Bernarda Fink (mezzo); Roger Vignoles (piano)



Harmonia Mundi- HMC 901824(CD)
Référence: ce disque-ci

rating

Voici un apport majeur à l'année Dvořák, décidément la plus fructueuse sur le plan discographique parmi toutes les commémorations depuis le bicentenaire Mozart en 1991. Le choix de mélodies de Dvořák au disque n'est pas extensible. On trouve cinq mélodies et le cycle des Chants d'amour dans le récital "Love songs" de Magdalena Kozena, un récital complet de Milada Cechalova (et du ténor Stanislav Predota) chez Matous, mais sans les deux cycles important que sont les Chants d'amour et les Chants tziganes, enregistrés (partiellement en ce qui concerne les Chants d'amour) par Gabriela Benackova et Rudolf Firkusny chez RCA. Evidemment il faut ajouter les deux cycles majeurs de Chants bibliques (Soukupova-Moravec chez Supraphon; Langridge-Kvapil chez Unicorn) qui ne sont pas des points de comparaison ici. A découvrir la constante beauté de ce qu'on entend dans ce disque on se dit qu'il y avait largement matière, au sein du catalogue Dvořák, pour une parution de ce type.

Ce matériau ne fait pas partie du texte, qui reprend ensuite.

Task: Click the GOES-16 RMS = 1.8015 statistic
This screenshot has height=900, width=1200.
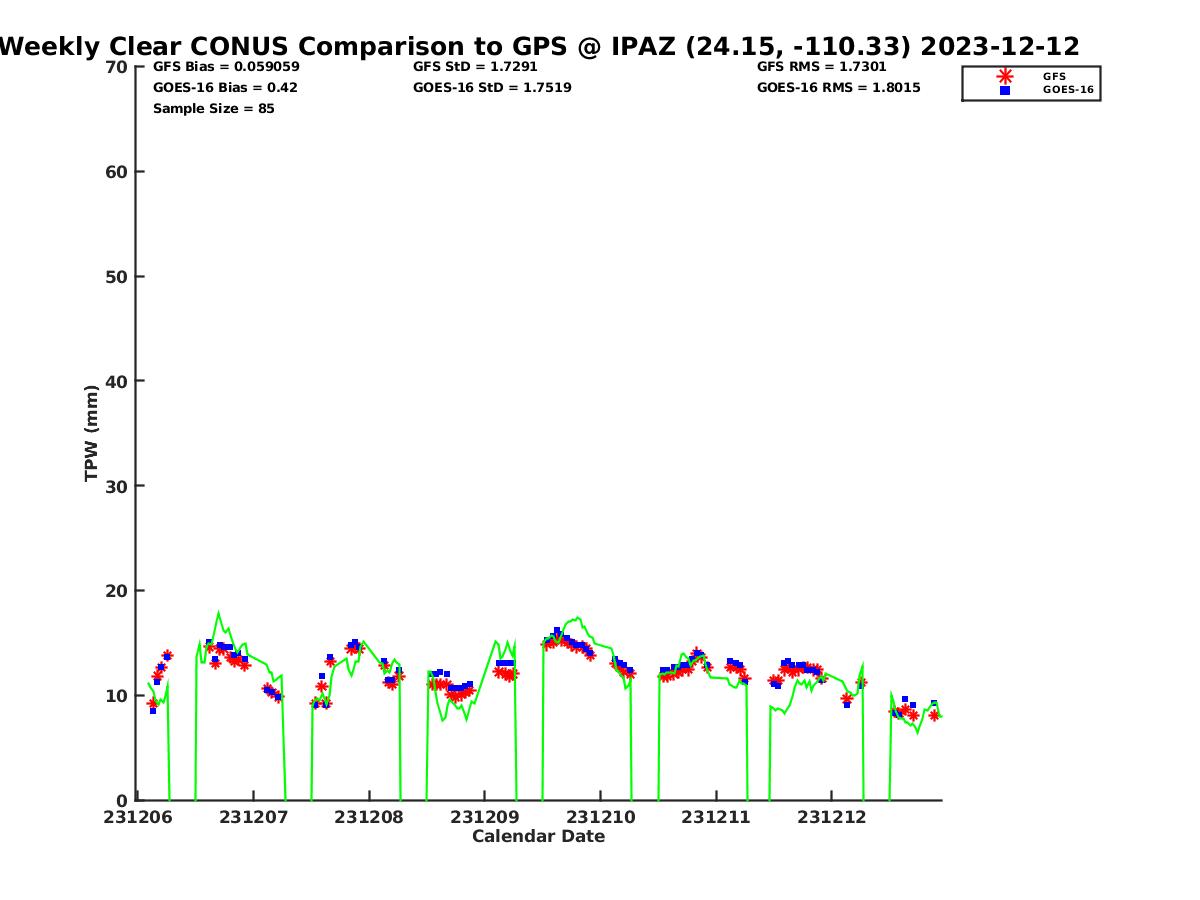Action: coord(838,88)
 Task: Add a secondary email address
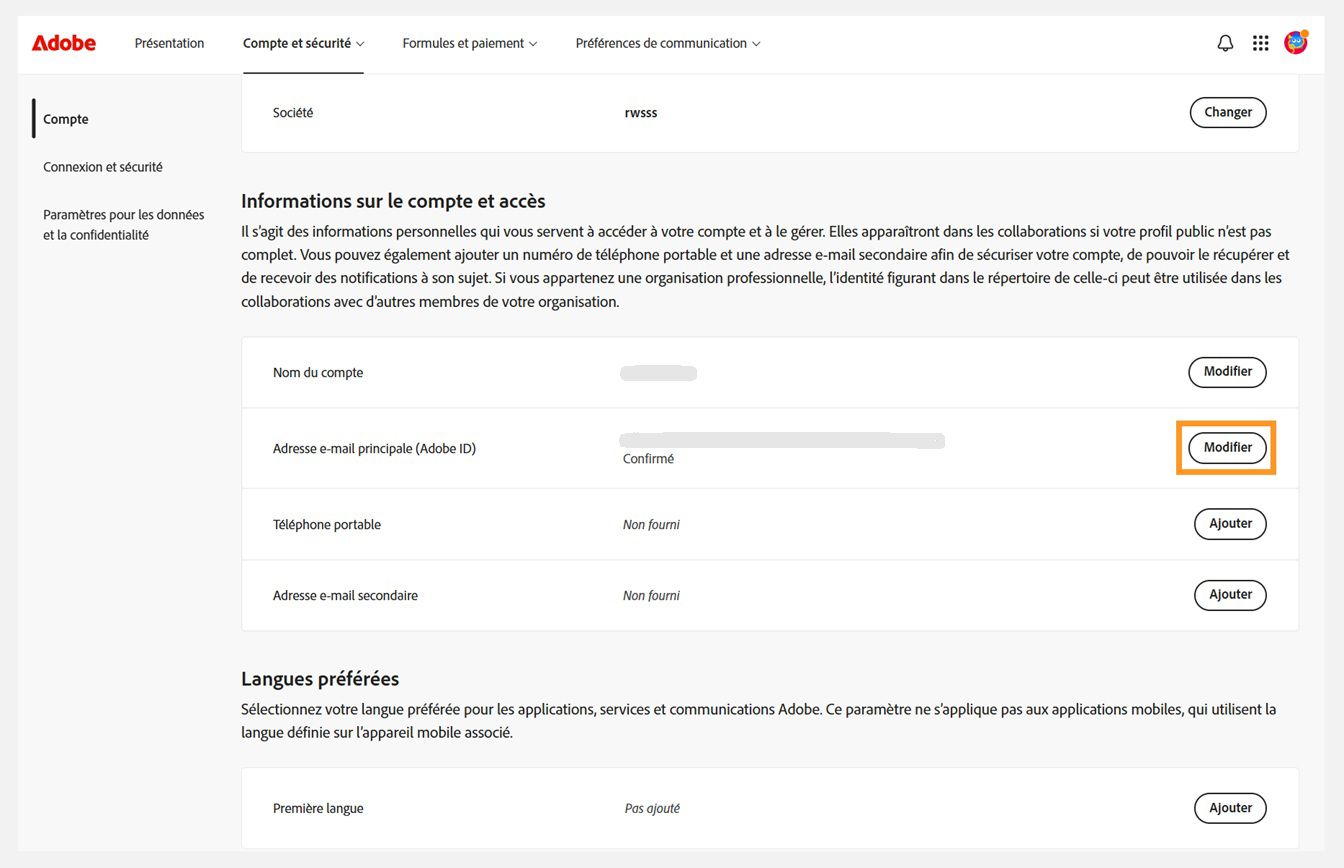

Bernarda Fink connaît enfin depuis quelques années le succès mérité après vingt ans de carrière. Je me souviens, ému, de ses premiers concerts à Paris, au milieu des années 80 (sans doute 1986-1987) quand elle était soliste d'oratorios et de messes dirigées par Michel Corboz à l'Orchestre Colonne. La voix était déjà superlative. Elle n'a fait qu'embellir. Ce qui est admirable, si l'on compare par exemple à ce que fait Benackova, c'est cette simple émotion qui naît d'une grande finesse d'esprit et d'un soutien admirable de la ligne de chant. Benackova cherche à émouvoir ou à surprendre par telle ou telle couleur vocale, subtilement dosée, alors que chez Fink rien n'entrave le cours de la musique ou la pureté de l'émotion. À ceux qui pensaient que Magdalena Kozena avait atteint des sommets, Bernarda Fink montre que l'on pouvait viser encore plus haut, avec plus de subtilité. Ecoutez par exemple la 7e mélodie du cycle des Chants d'Amour, dans laquelle Kozena fait assaut de beau chant, alors que Fink nous livre comme une petite scène théâtrale intimiste.

Cet état de grâce perdure durant tout le disque magnifiquement agencé et s'achevant en majesté sur les Chants tziganes. Partout l'infini tact, le charme irradiant, la maîtrise de la projection vocale et de la ligne de chant sont des modèles absolus, faisant de ce disque non seulement une parution dvorakienne majeure, mais aussi l'un des grands disques de lieder de l'année. J'espère pour tous les familiers de la langue tchèque que le "coaching" linguistique de la chanteuse, que je ne suis hélas pas apte à juger, a été de meilleur niveau que certaines traductions et adaptations. Ainsi le cycle opus 73, Dans le ton populaire (ou Dans un esprit populaire), n'est certainement pas traduisible par "Dans le ton national".